Updated 27 July 2008
Andrei KRAUCHANKA, Belarus (Combined Events)
Born: 4 January, 1986, Petrikov the Gomel region, village Myshanka
1.92m / 82.00kg
Coach: Ivan Gordienko
?anager: Olga Nazarova
At first, Andrei Krauchanka was not going to devote himself to sports. But it was the wish of his mother that he did so and, as the obedient son, he did not contradict her. At 14, he took part in regional children's competitions, showing good natural ability. Both his parents were keen on sport, his mother taking a great interest in figure skating, athletics and volleyball and his father, who served in the army, in the Air Defence troops, was the military champion of the USSR in combined events.
Krauchanka participated in school in 4-thlon: 60m, 800m, throwing a ball, and Long Jump. One day he approached trainer Ivan Gordienko, asking him to train him. “Ivan told me: ‘Come training, I will look at you, and then I will decide: to take you or not to take you’,” Krauchanka recalled. “He gave me a javelin, I threw it, and the trainer was pleased, and he took me to Gomel to the school of Olympic reserves. I was small, thin, 1.67m and 52kg. But I trained persistently and didn’t miss training, as I do now. I was fond of combined events. I wanted to do a number of disciplines, not only one.”

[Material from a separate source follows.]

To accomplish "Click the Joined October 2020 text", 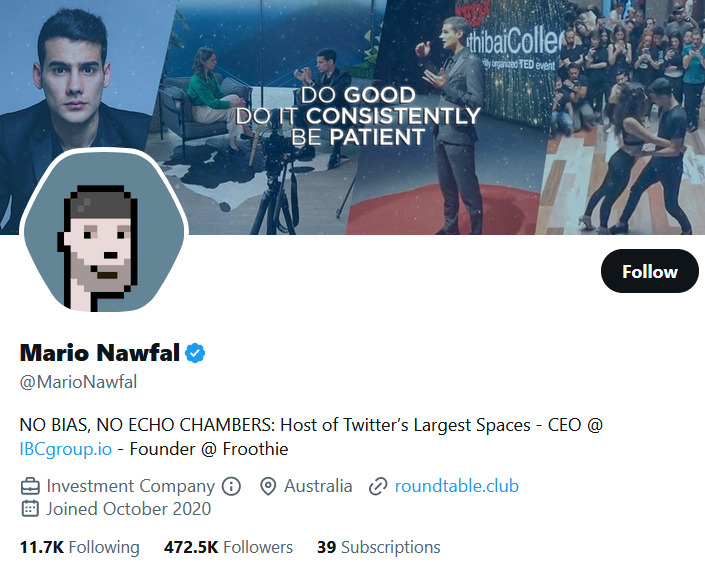I will [x=128, y=509].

Krauchanka started to train at school from the end of 1999 and, in half a year, he had won the Championship of Belarus in Octathlon. As his results improved, he took part in various international matches and tournaments. And, prior to his departure for the 2003 World Youth Championships in Sherbrooke, Canada, he established a World best for boys’ Octathlon (6415 points).

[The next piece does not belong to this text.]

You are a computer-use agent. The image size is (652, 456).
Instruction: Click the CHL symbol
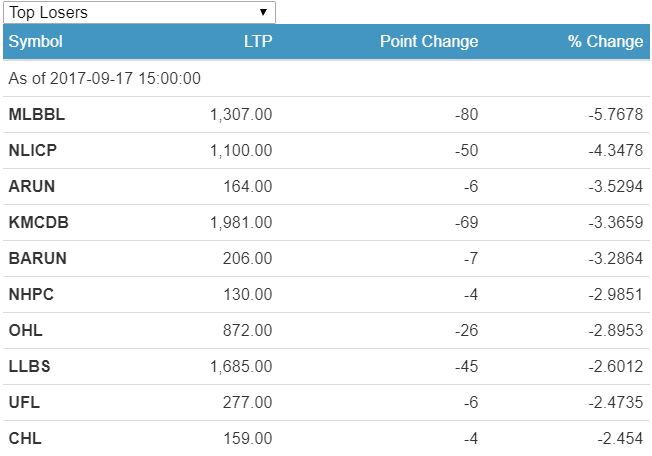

In Sherbrooke he took second place (6366) behind Andrés Silva, from Uruguay, who set a World best 6456. Krauchanka said he was glad with silver but resolved to win Decathlon gold at the World Junior Championships in Grosseto, Italy, a year later. He set nine personal records on his way to a victorious 8126 score. In 2005 he added the European Junior title in Kaunas, although his 7997 total was less than in Grosseto.
“In the beginning of 2003 I parted from Petrovich (his affectionate nickname for Gordienko) and for two years trained in Finland with Paul Hämäläinen,” Krauchanka said. “But not everything was good with me and the trainer, and I returned back to Belarus. I returned and everything improved. I established an U23 European record at once in Götzis with 8617 points. In the same year I won the European U23 Championships in Debrecen (8492).”
Krauchanka competed for the first time in a senior championship at the 2007 European Indoor Championships, in Birmingham, England, taking third place in the Heptathlon (6090) behind Roman Sebrle (6196) and Aleksandr Pogorelov (6127). But outdoors he experienced mixed fortunes: he won in Götzis (8617) and in Talence (8553) but, at the World Championships, in Osaka, he was disqualified in the 100m.
Indoors in 2008, Krauchanka won a Heptathlon in Tallinn, having scored identical points with Dmitry Karpov, from Kazakhstan, but taken the victory because he had won more events. Their score, 6229, led the 2008 Top Lists going into the World Indoor Championships, in Valencia.
“The competition was serious,” he said. “I established three personal records - in 60m, Long Jump and Shot Put. Karpov beat the record of Asia and of Belarus. Now I feel confident.”
Krauchanka was second in Valencia, establishing a national record of 6234 points. It was the first senior World Championships medal for the 22-year-old and it ranked him second indoors on the IAAF Top Lists for the winter season. Ahead of him was Bryan Clay (US) with his World Indoor Championships winning score (6371)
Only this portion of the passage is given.